Biswarup Chatterjee, Citi’s global head of partnerships and innovation for its services division, informed CNBC that the bank has been working on its custody solutions for more than two years and aims to launch them “in the next few quarters.”
This service would enable Citi to hold native bitcoin and other cryptocurrencies on behalf of its clients, marking a significant development for one of the largest custodians of traditional financial assets worldwide.
“We might have specific solutions that are entirely designed and developed in-house targeting certain assets and client segments, whereas we may utilize a third-party, lightweight, agile solution for other types of assets,” Chatterjee mentioned to CNBC.
Earlier this month, analysts at Citigroup released an optimistic 12-month outlook for bitcoin, projecting a target price of $181,000 and adjusting their year-end forecast to $132,000. They pointed to robust inflows of approximately $7.5 billion and increasing institutional interest.
The analysts expressed greater optimism for bitcoin over ethereum, highlighting that bitcoin is attracting the majority of the new capital entering the crypto markets and that a supportive regulatory framework in the U.S. could help maintain momentum into 2026.
Banking and Holding Custody of Digital Assets
Custody — the secure storage of client assets — is regarded as one of the most vital and complex elements of institutional crypto adoption.

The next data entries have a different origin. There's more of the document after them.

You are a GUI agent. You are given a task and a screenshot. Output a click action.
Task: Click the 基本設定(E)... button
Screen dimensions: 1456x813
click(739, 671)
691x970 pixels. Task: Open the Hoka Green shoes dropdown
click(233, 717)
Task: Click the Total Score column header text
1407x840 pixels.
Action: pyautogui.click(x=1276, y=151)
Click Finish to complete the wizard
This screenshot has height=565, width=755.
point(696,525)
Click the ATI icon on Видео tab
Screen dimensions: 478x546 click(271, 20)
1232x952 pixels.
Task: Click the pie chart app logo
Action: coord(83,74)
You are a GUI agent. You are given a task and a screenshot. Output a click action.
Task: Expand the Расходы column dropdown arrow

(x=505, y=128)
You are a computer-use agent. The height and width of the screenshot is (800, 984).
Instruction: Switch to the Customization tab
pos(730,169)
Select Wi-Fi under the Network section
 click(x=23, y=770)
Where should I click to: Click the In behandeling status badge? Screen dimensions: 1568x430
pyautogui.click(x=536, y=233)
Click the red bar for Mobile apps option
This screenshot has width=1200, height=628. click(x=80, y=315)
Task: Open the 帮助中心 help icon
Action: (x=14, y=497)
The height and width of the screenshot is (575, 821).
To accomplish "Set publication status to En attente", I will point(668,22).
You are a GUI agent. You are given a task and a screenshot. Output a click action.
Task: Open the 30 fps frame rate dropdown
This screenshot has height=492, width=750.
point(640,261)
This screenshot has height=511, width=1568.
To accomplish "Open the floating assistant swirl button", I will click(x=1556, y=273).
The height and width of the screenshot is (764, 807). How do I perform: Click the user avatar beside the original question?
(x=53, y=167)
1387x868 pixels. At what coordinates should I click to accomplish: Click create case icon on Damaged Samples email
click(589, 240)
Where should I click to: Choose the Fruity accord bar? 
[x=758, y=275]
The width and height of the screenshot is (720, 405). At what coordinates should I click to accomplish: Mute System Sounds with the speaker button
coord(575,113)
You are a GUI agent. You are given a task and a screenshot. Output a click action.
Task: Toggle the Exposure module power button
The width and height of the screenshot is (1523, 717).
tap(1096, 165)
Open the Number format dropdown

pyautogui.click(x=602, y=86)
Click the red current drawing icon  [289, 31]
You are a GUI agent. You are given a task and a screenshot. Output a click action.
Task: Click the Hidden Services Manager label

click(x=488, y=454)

Just today, JPMorgan announced that they would not directly hold their clients’ cryptocurrency.
While specialized firms like Anchorage and BitGo have largely dominated this sector, major banks see an opportunity to provide regulated alternatives backed by decades of experience in asset protection.
Citi’s foray into crypto comes as Washington has taken measures to clarify regulations for digital assets with initiatives like the GENIUS Act, instilling confidence among major financial institutions to develop crypto-related products.
Citi’s exploration of custody aligns with its broader blockchain initiatives, including Citi Token Services, which facilitates real-time cross-border payments using tokenized deposits.
The bank is also investigating the potential of stablecoins — digital tokens generally backed by fiat currency — as instruments for global trade and payments in regions with less developed banking infrastructures.
Other banks are pursuing similar projects. As noted earlier, JPMorgan recently unveiled plans for a deposit token, while Bank of America is reportedly working on a stablecoin product.